(Data items)
********

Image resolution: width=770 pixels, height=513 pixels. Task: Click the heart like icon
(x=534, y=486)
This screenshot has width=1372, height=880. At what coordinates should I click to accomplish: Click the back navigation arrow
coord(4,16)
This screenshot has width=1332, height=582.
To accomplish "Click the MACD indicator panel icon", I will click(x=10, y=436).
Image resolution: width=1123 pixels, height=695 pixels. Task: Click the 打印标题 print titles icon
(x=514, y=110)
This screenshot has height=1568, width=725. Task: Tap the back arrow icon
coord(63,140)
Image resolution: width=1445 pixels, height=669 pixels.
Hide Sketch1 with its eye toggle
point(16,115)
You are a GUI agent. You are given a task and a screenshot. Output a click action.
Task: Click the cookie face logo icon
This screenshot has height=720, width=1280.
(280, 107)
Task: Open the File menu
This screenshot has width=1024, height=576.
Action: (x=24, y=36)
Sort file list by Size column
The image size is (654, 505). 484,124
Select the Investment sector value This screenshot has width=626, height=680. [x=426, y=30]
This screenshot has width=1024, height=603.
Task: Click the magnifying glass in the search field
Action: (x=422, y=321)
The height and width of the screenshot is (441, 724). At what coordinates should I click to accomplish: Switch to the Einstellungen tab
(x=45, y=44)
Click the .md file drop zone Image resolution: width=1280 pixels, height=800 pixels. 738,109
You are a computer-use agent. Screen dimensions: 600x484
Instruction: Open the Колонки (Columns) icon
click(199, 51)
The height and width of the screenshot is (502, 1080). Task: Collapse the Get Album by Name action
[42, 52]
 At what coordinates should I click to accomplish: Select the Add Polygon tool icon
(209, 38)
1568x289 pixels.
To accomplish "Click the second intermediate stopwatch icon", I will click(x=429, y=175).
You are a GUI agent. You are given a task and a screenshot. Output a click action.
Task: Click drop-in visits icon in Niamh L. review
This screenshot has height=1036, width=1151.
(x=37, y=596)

********

## WHAT TO WORK ON:
The required answer is the exact run of lines above starting at the line with "Image resolution: width=1123" and ending at the line with "Image resolution: width=1445", with both ends present.

## SOLUTION FOR THIS PROBLEM:
Image resolution: width=1123 pixels, height=695 pixels. Task: Click the 打印标题 print titles icon
(x=514, y=110)
This screenshot has height=1568, width=725. Task: Tap the back arrow icon
coord(63,140)
Image resolution: width=1445 pixels, height=669 pixels.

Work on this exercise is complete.